Stuffed Bell Peppers (Classic Ukrainian Recipe) image

Stuffed bell peppers are a great way to enjoy one of the most flavorful veggies. Stuffed with a savory mixture of beef and buckwheat, these peppers are sure to satisfy.

Provided by Natalya Drozhzhin

Categories     Main Course

Time 1h10m

Number Of Ingredients 9

1 lb thinly sliced beef
3 large bell peppers
1 lb mushrooms (sliced)
1 large onion
2 cup diced carrots
2 cups cooked buckwheat
2 tbsp olive oil
1 tsp pepper (adjust to taste)
1 tbsp salt (adjust to taste)

Steps:

  • Slice the bell pepper into two pieces. Remove the seeds from the pepper. Dice carrots and onions into small squares.
  • Cut beef into small, thin pieces. Preheat oiled skillet on high heat. Cook beef until it gets a golden color. Remove from the skillet and set aside.
  • In the same skillet, sautee carrots and onions until they soften.
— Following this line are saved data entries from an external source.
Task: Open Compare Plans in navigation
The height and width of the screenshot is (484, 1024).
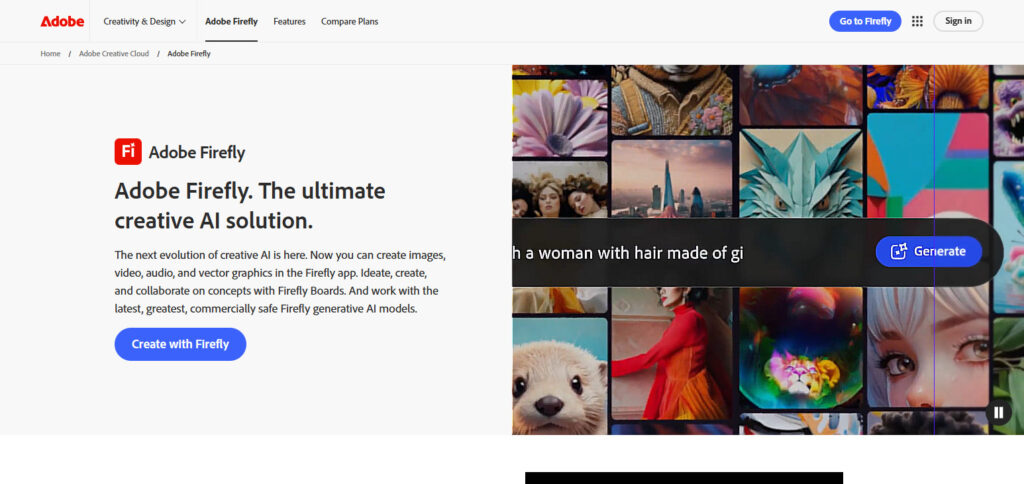Action: pyautogui.click(x=349, y=22)
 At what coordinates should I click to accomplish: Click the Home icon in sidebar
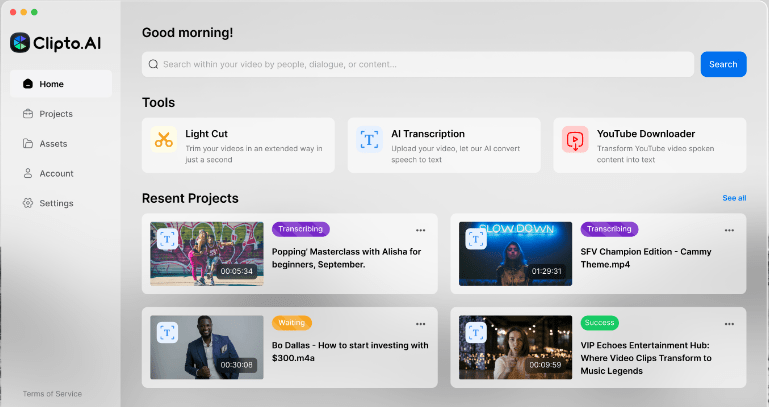[28, 84]
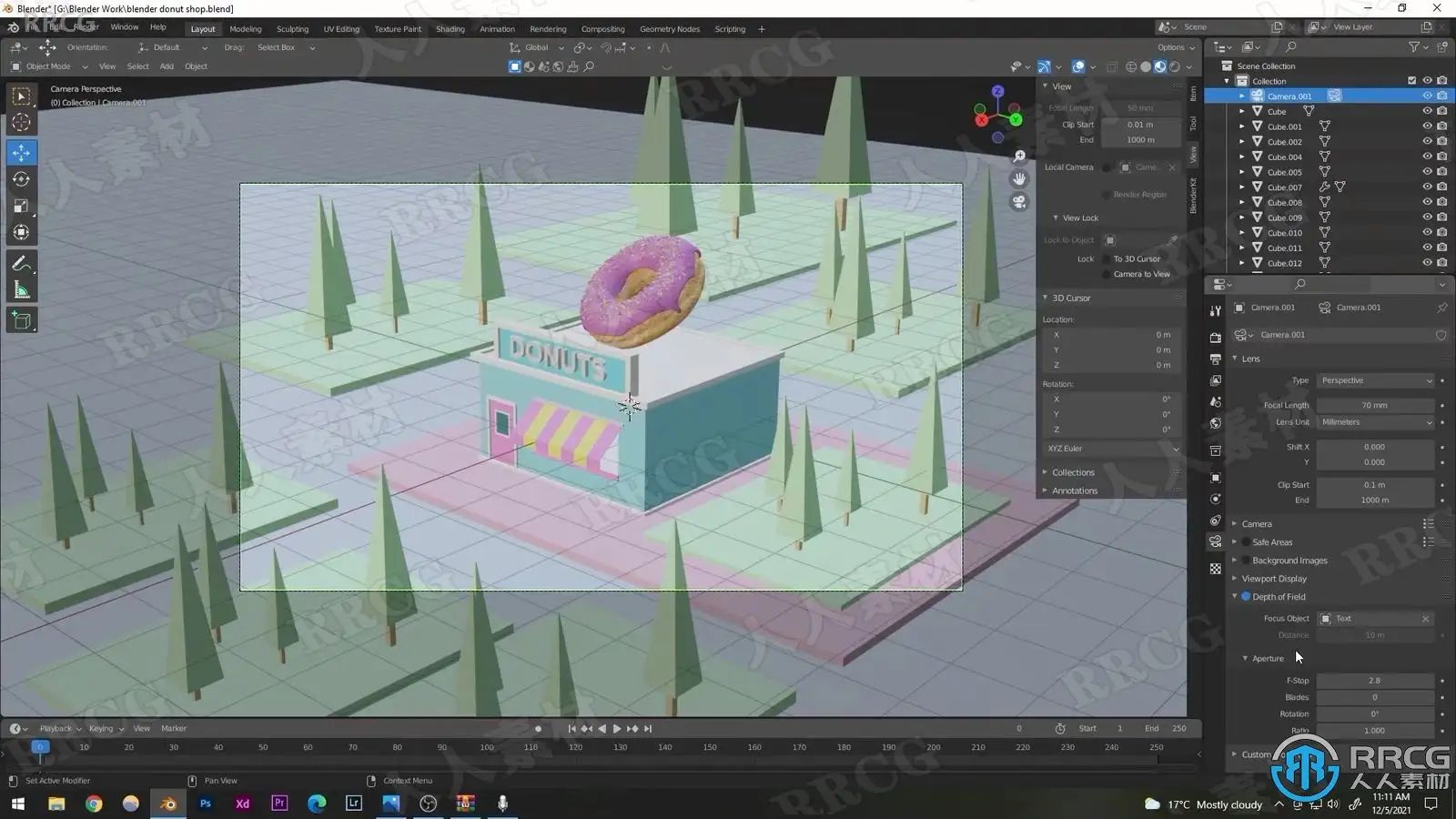1456x819 pixels.
Task: Select the Measure tool
Action: [x=21, y=290]
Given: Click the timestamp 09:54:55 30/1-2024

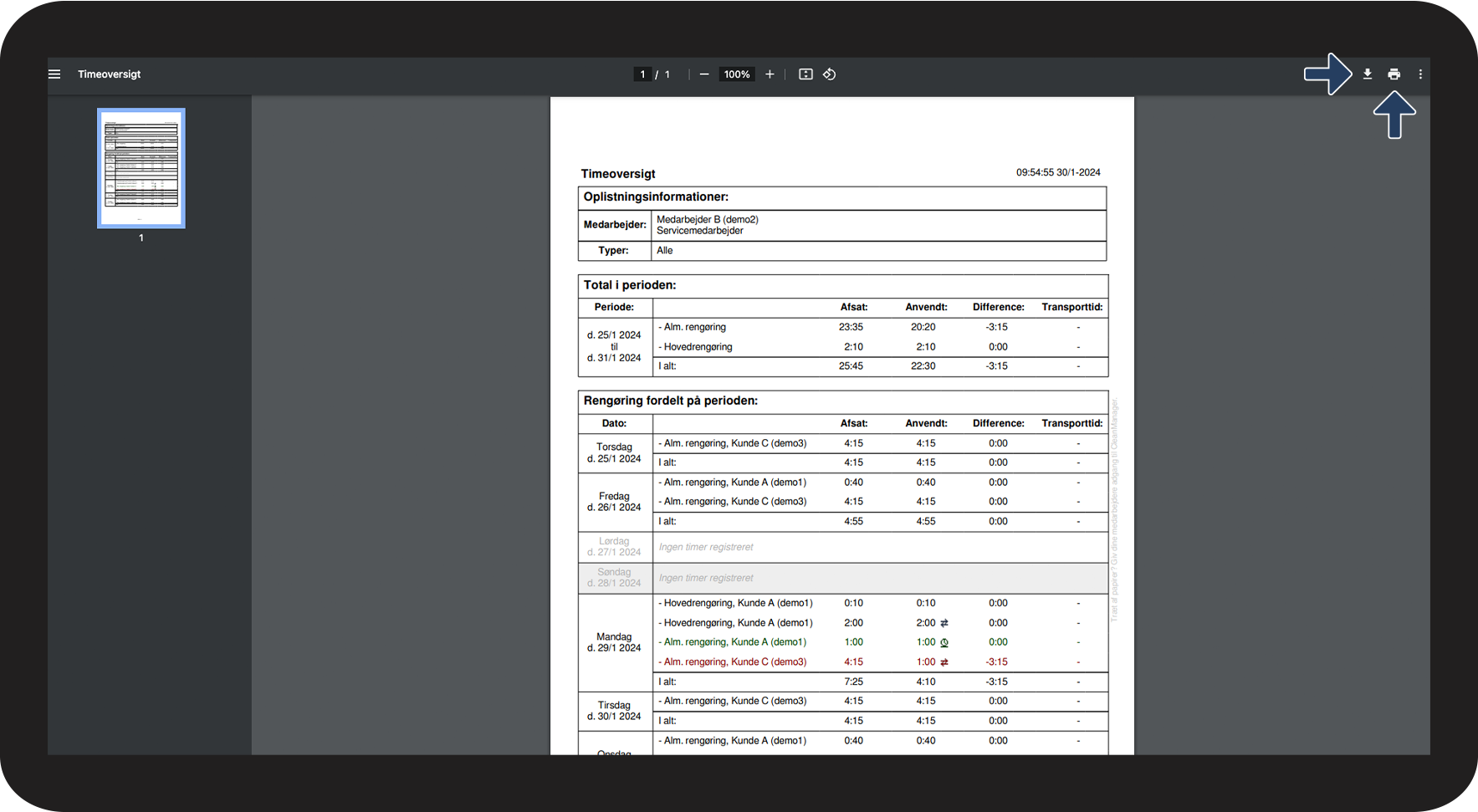Looking at the screenshot, I should pos(1058,172).
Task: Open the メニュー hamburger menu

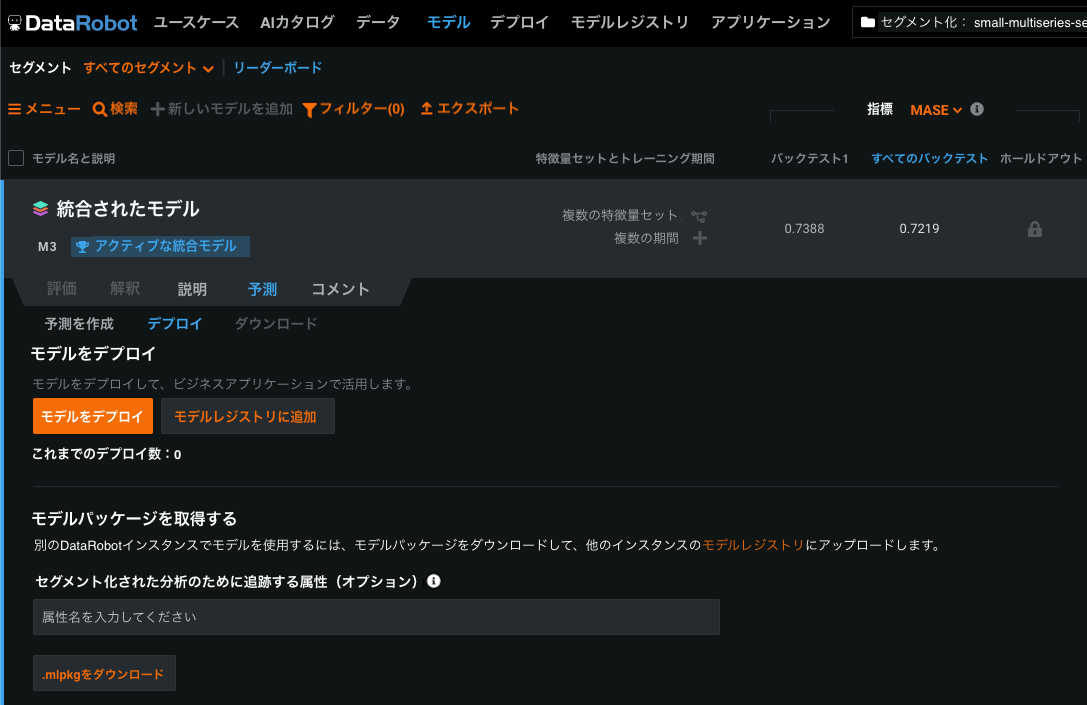Action: (44, 109)
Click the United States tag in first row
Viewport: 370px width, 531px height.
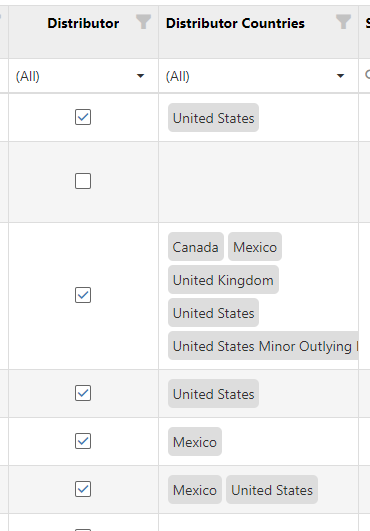click(214, 118)
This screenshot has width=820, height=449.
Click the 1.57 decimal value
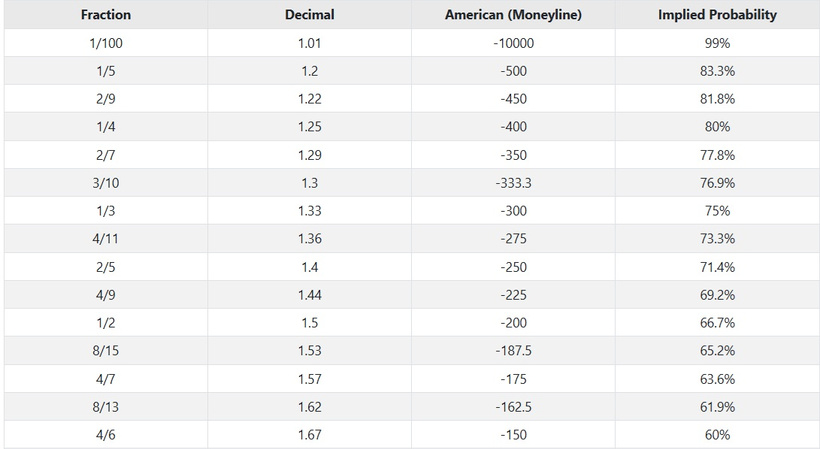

Add sliced mushrooms and continue cooking until all the ingredients are golden.
  • Add buckwheat and beef to the skillet, season with salt and pepper. Stir to combine everything together.
  • Fill each one of the peppers with the cooked buckwheat filling.
  • Bake for 35 minutes at 370F. Place slice of cheese on each pepper, cook for another 5 minutes or until cheese is melted.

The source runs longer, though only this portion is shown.